I think that Taxi Driver really shows that a film doesn't need to have a huge ensemble cast to be great, as there were only two actors in the whole film that I recognised (three if you count Martin Scorsese who has a cameo appearance as one of Travis's fares), Robert De Niro and Jodie Foster. Robert De Niro is one of my favourite actors ever and I think that this is definitely one of his best performances that he's given. He made Travis into one of those characters that you're not really sure of what you're supposed to think about him. Should you empathise with him or be sort of scared by him? That kind of mystery is what I think makes the character of Travis so great. You can really tell how his mental state deteriorates as the film progresses through his body language and the flickers of his eyes, which I think is so much more effective than actual words. De Niro's performance is definitely one that is going to stick with me for a long time.

I've seen a lot of films and TV shows that take place in New York City, but very few of them have shown the side of the city that Taxi Driver does. In the film, we are shown the seedy underbelly of the city, where all the junkies, gangs, hookers and porno theatres reside. The city is completely un-glamorous, which I don't think had been done before in films, and I always love being able to see a more realistic view of a city like New York, rather than the ultra-glitzy view that is seen in so many romcoms. Martin Scorsese is from New York and the vast majority of his films are set there with different views, but I think the side that is presented here is probably my favourite that I have seen. Most films that feature big cities like New York make me want to go there to experience it myself, but Taxi Driver has sort of shown me that if I ever do go to New York, I should be careful where I tread.

There isn't much in the way of music, but that's not to say that it's bad. The film's score is quite simple and relaxed at some parts, and pretty tense at more parts. The parts that are relaxed really give a feel of how it would feel to not be able to sleep and be in Travis's situation of being lonely and just aimlessly going around life. I can't say that it helps the audience to understand what it would be like to be Travis because, well, it's music, but it does help to show how Travis's mental state deteriorates further and further as the film's story progresses, to the point that it just crashes and the score perfectly matches that.

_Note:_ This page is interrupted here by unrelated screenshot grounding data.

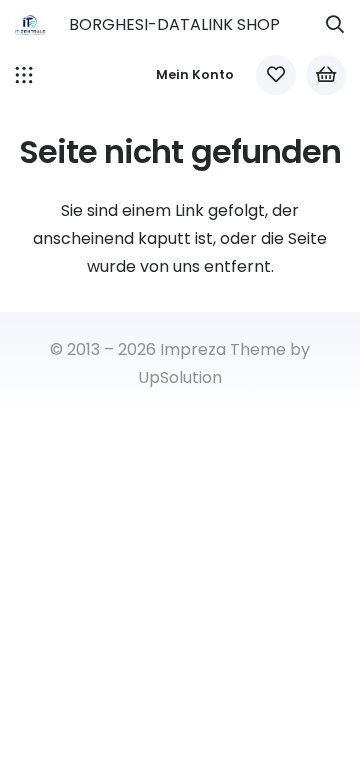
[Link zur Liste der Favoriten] (276, 75)
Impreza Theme (223, 349)
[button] (335, 25)
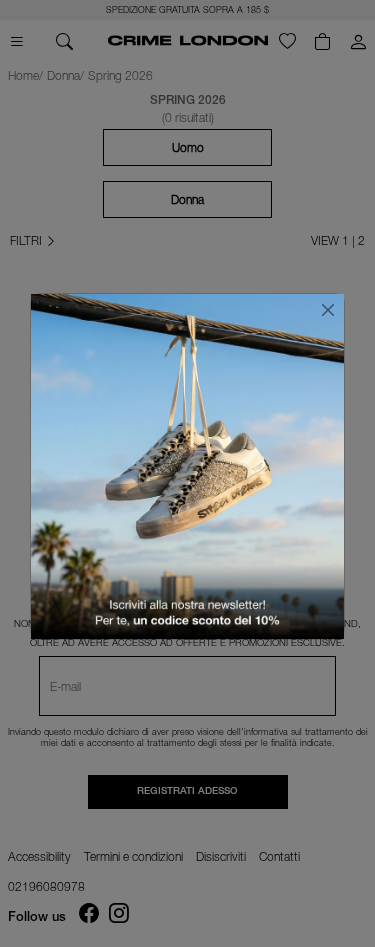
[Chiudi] (328, 310)
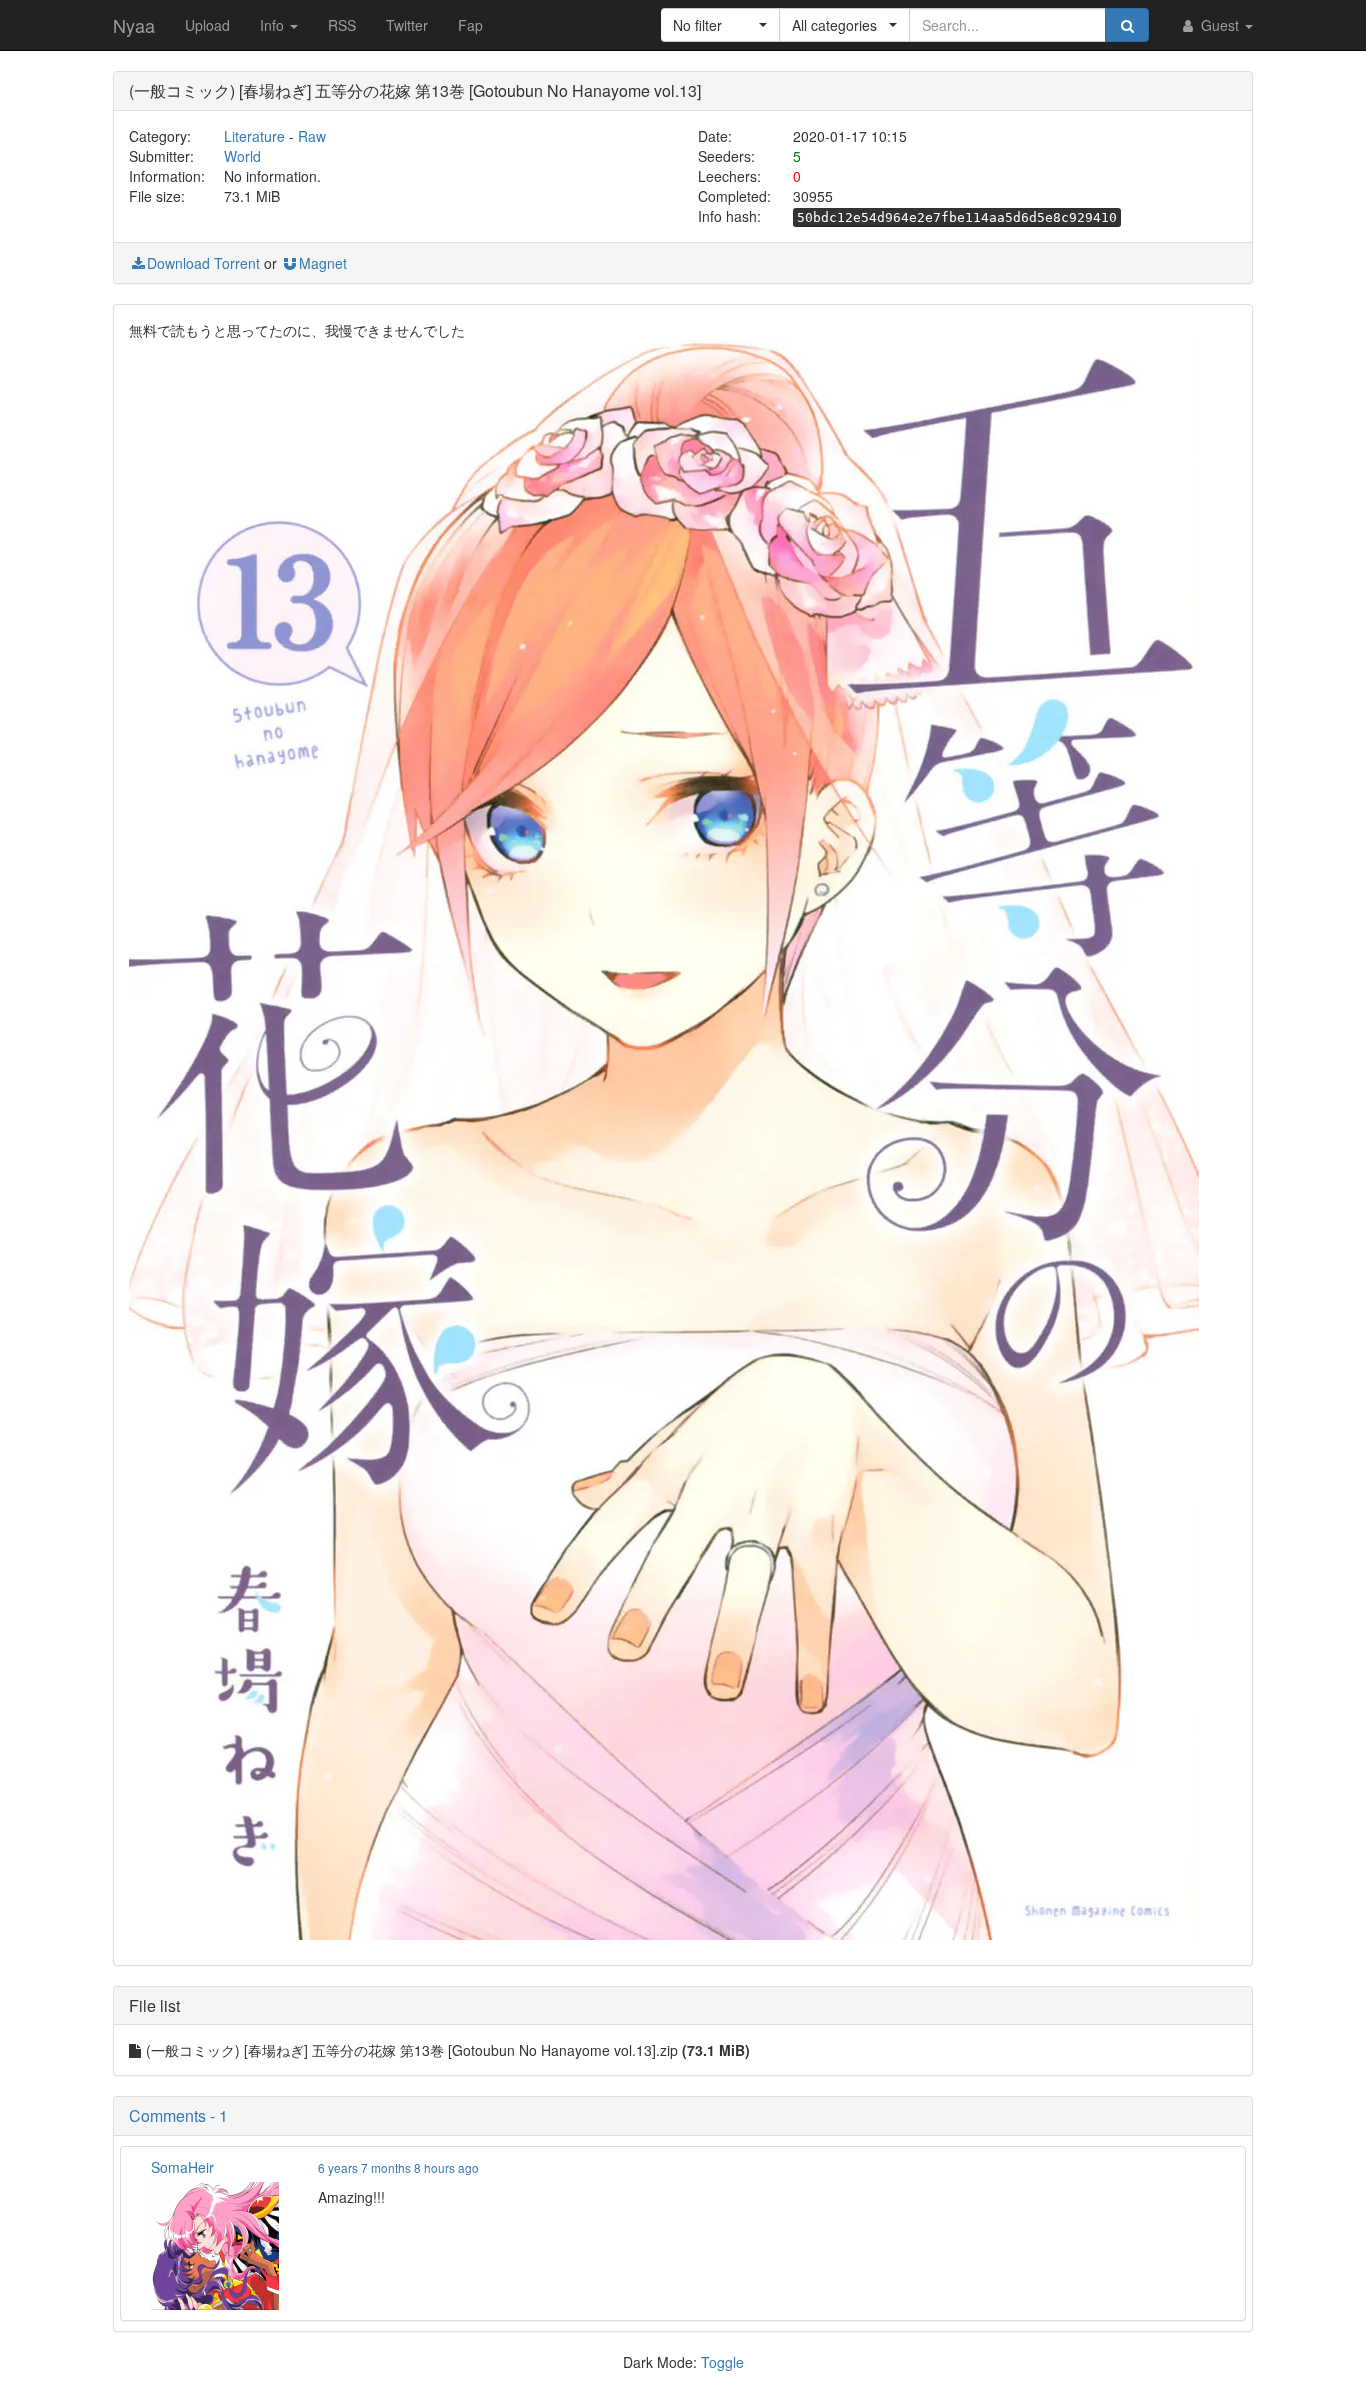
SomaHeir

Although it didn't feel like it at first, Taxi Driver is now among some of the greatest films that I have ever seen. Martin Scorsese and Robert De Niro are just the perfect actor-director duo since pretty much everything that they make together (that I have seen) is just so good. I love it when a film actually makes me react to the events onscreen as they happen, rather my reactions being delayed or not occurring until the end of the film. Although pretty much every part of the film was perfect, it misses out on being rewarded a Golden UFO because at some parts of the film, I wasn't sure of what was going on or where the story was going. I'm not sure why I waited so long to see this film, but I'm more than glad that I've seen it now!